[Supplied text]
+++
She is so grumpy and un-cooperative. She has started being bargy in the stable, nappy on hacks, dead to the leg in the school. She has had every vet and physio check possible, she has an equilibrium massage pad, a new saddle, gets loads of love and attention, has a good routine. I am exhausted - I can't think what else I can do to get her back on my side. She has also just had a weeks holiday as I thought maybe she needed a break as she has learned a lot of new things recently but schooled her tonight and she was just a pain in the butt!

I have regular lessons with a reputable instructor and even she commented on how grumpy she seemed.

Could it be a seasonal thing? Maybe she suffers from SAD?!

I really feel like I do everything in my power to make her happy but she just doesn't seem to like me very much just now :(
 
Is she happy in her routine? enough turnout with a companion, not too long shut in stable, if so check diet, good quality forage and appropriate vits/mins. Everyone harps on about ulcers but if resenting girth/leg/rugging then maybe a trial of gastroguard or something similar ( think there are alternatives). Failing all that and if sure no pain elsewhere then try some exciting ridden work to give her a bit of fun, box up somewhere new and hack in group etc. Good luck .... It maybe that she is just a moody moo bag !
 
Blimey, she is a lucky girl. I'm sure she really likes you but she may just not be a demonstrative mare. I had one who was like yours, she never seemed to care whether I was there or not until I went away for a week. On my return she welcomed me with a soft, gentle nicker and actually seemed relived I was back.
+++
[Written instruction]
Copy the part of the grumpy mare text that starts with "She is so grumpy" and goes on through "suffers from SAD?!", keeping every word and mark unchanged.

[Given data]
+++
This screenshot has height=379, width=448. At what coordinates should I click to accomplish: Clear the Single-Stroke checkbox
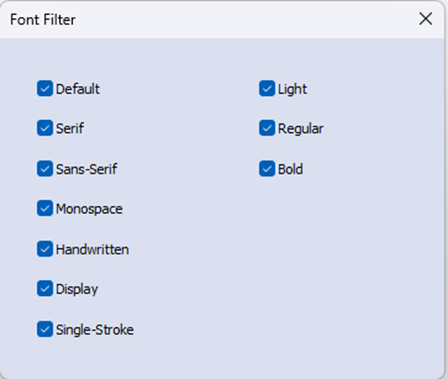point(45,329)
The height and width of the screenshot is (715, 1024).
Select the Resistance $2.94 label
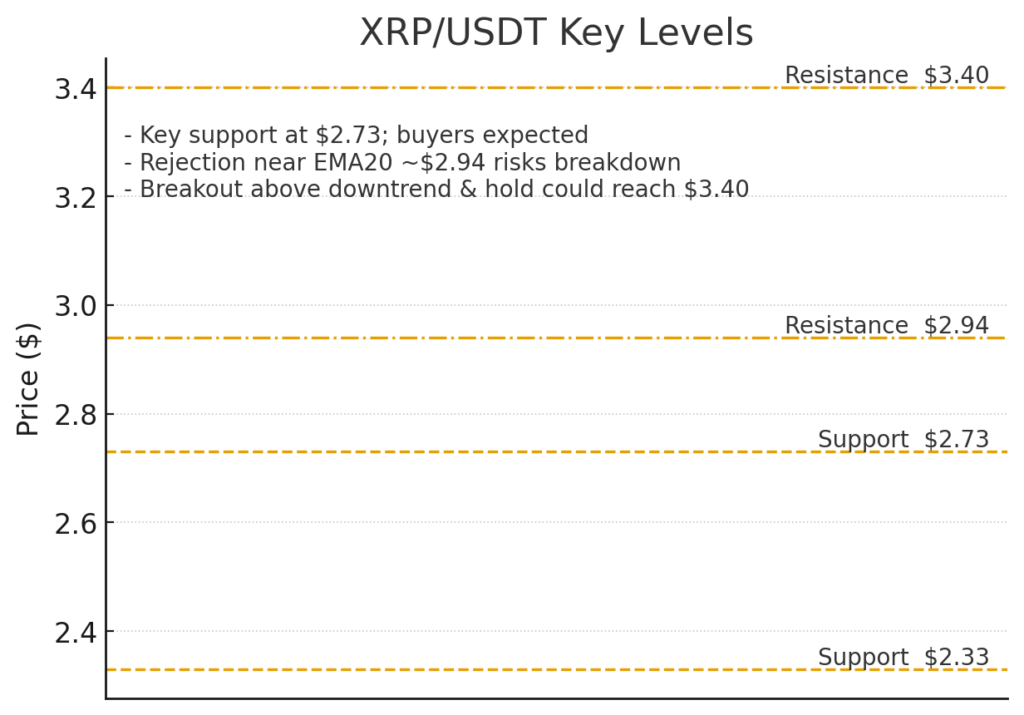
+++
[Answer to this exercise]
She is so grumpy and un-cooperative. She has started being bargy in the stable, nappy on hacks, dead to the leg in the school. She has had every vet and physio check possible, she has an equilibrium massage pad, a new saddle, gets loads of love and attention, has a good routine. I am exhausted - I can't think what else I can do to get her back on my side. She has also just had a weeks holiday as I thought maybe she needed a break as she has learned a lot of new things recently but schooled her tonight and she was just a pain in the butt!

I have regular lessons with a reputable instructor and even she commented on how grumpy she seemed.

Could it be a seasonal thing? Maybe she suffers from SAD?!